Odpowiedziałam - Dziękuję Hary, ale nie zasługuję na tyle dobroci, btw gdzie są moje ciuchy?

- W koszu. Były całe w rzygowinach. Poza tym były koszmarnie dobrane i brzydkie. 

- Ej to było nie miłe

- Mówię prawdę. Mój służący Eskaban kupił ci nowe ubrania, zagwiżdż to zaraz do ciebie przyjdzie.

- Ale Harry, przecież ja ci tyle hajsu nie oddam, nie zasługuję na tyle dobra. 

- Zasługujesz, wczoraj przekroczyłaś wszelkie granice. Lubię experymentować, ale ty mnie w tym pobiłaś.

Harry urwał. Podszedł łóżka i rzucił się mnie, tak że miałam jego twarz praktycznie przy swojej.

- Jakbyś była moja, to przez tydzień tak by cię dupsko bolało, żebyś usiąść nie mogła.

Ugryzł kawałek mojego tosta jak zwierzak i poszedł do łazienki obok łóżka

- Co - powiedziałam. 

Patrzyłam się przed siebie dobre 5 minut, trzymając w ręce nadgryzionego tosta. W głowie przelatywało mi 1000 myśli na metr kwadratowy. W końcu postanowiłam się ubrać, podeszłam do krzesła i wzięłam torbę z zakupami. Ojezu ale drogie te rzeczy, ciekawe skąd Hary je kupił... będę musiała mu oddać pieniądze. Już zakładałam mojego lewego kozaczka, gdy drzwi łazienki i wyszedł z nich Hary. 

- Widzę, że ubrania kupione przez Eskabana przypadły ci do gustu Kamilo.

- Tak, są bardzo ładne, ale drogie. Kto to Eskaban?

- Mój niewolnik. Nie no dżołk, służący. Mówiłem ci.

- Aha.. 

- Posłuchaj Kamilo, byłbym niezwykle zaszczycony gdybyś zgodziła się na kolację ze mną i specjalną niespodziankę...

OMG HARY ZAPRASZA MNIE NA RANDKE, D A T E A!!!

- Ojej, wiesz Hary, muszę to przemyśleć. I zajrzeć w kalendarz - zgrywałam niedostępną, żeby mógł mnie pożądać - możliwe że mam dzisiaj zajęcia z pilatesu dla opornych. 
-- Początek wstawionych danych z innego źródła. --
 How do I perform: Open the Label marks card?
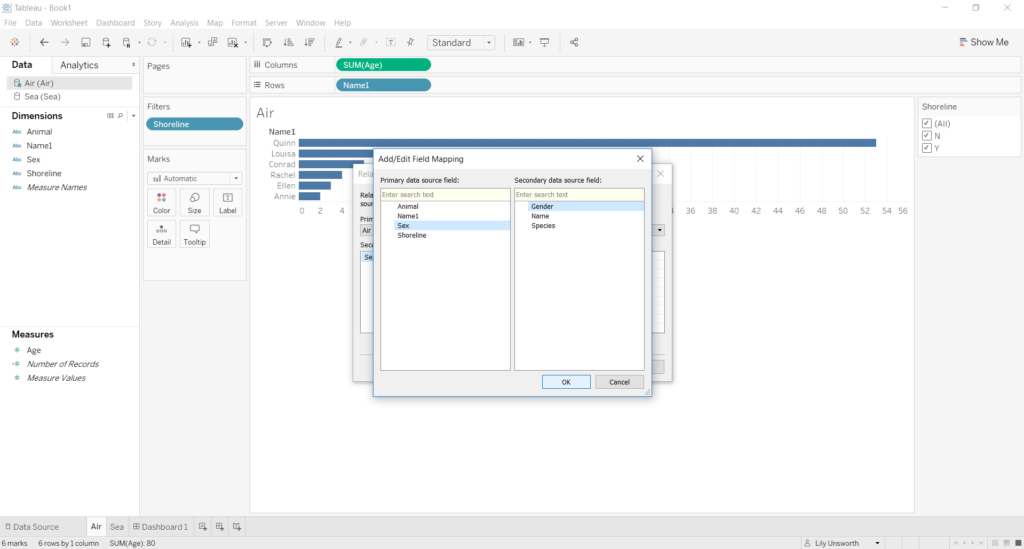click(227, 203)
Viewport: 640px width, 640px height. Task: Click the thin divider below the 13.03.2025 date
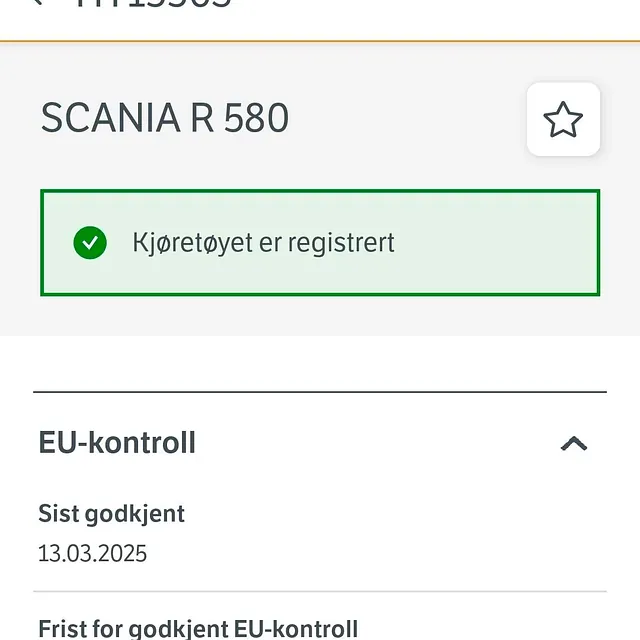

Hary wzruszył ramionami - Pf jak nie to nie

Szybko odpowiedziałam - Kurdee, aleś ty głupi, jasne że chcę się z tobą umówić cymbale.
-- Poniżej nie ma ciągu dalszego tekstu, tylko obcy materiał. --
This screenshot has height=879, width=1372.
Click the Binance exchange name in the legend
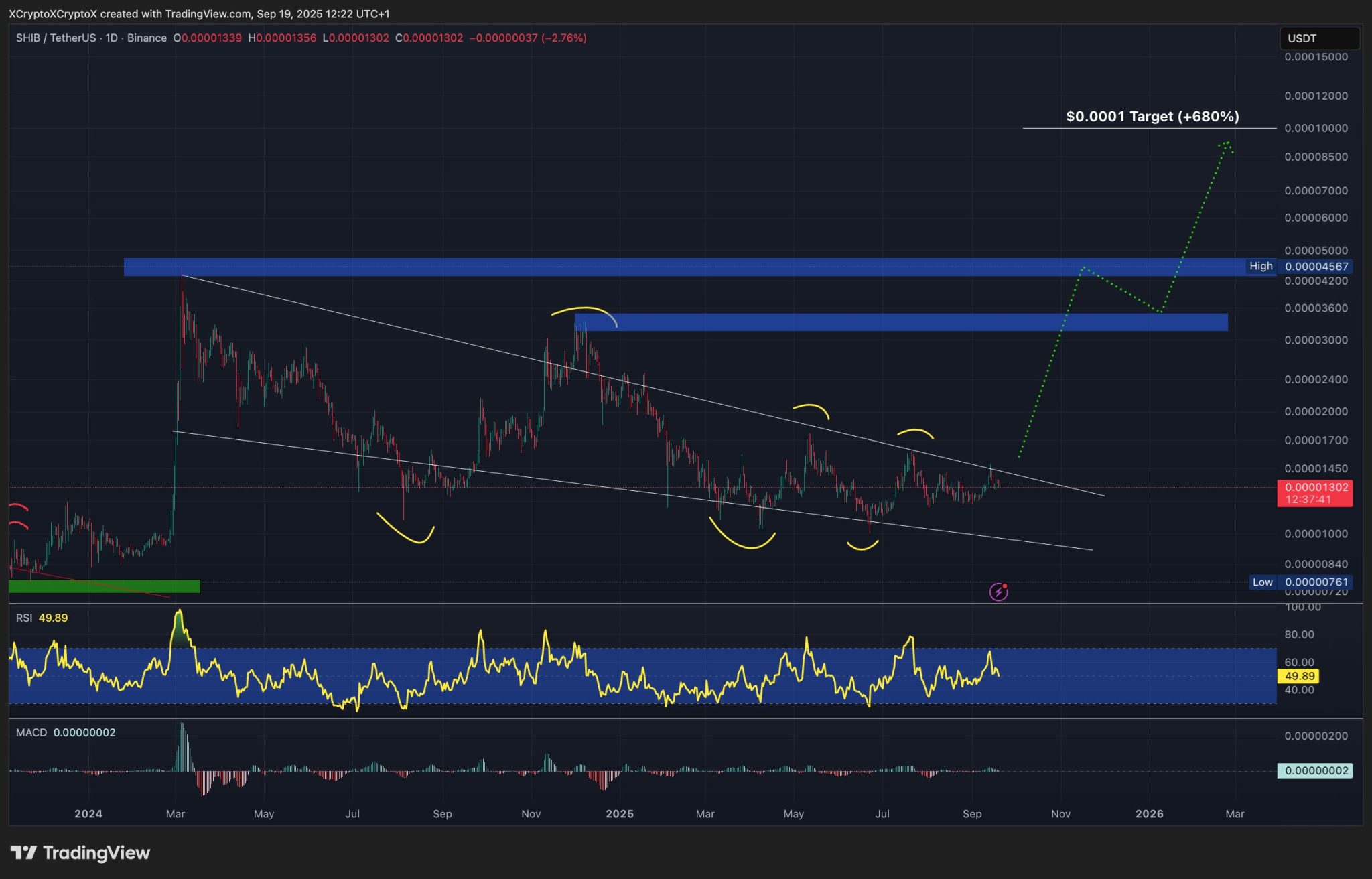(x=147, y=38)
Uśmiechnął się z ukosa - Świetnie, podrzucić cię gdzieś? 

- Tak, do domu. Potrzebuję odpocząć.

Ruszyliśmy w stronę windy, zjechaliśmy na dół i weszliśmy do bogatego jeepa.

- Wow, Hary to twoje?

- Jasne, mam hajsu jak lodu suko.

- Co?

- Nic, nic. Mówię że zarabiam jakieś tam grosze, panno reporterko.

- Aaa...

Jechaliśmy sobie w pełnym milczeniu. W końcu dojechaliśmy pod mój dom. Otworzyłam drzwi i już chciałam wysiąść, gdy Hary złapał mnie za rękę.

- Nie mogę ci się oprzeć.

Spojrzałam się na niego i wysiadłam. Na odchodne usłyszałam

- Do zobaczenia wieczorem Kamilo. Mój służący pod ciebie podjedzie. Hary odjechał. Zamyślona poszedłam w stronę domu. Wdepłam w psie gówno. Bardzo śmierdziało. Wytarłam je o trawnik, ale przez przypadek utknęłam obcasem od kozaczka w ziemi. Musiała przyjechać straż pożarna, żeby mnie wydobyć. Dużo ludzi się zebrało i śmiało. Po całej tej akcji w końcu znalazłam się w swoim pokoju leżąc na łóżku i myśląc... Harry wysyłał mi nie jasne sygnały. Potrzebuję latarki, żeby je rozjaśnić pomyślałam...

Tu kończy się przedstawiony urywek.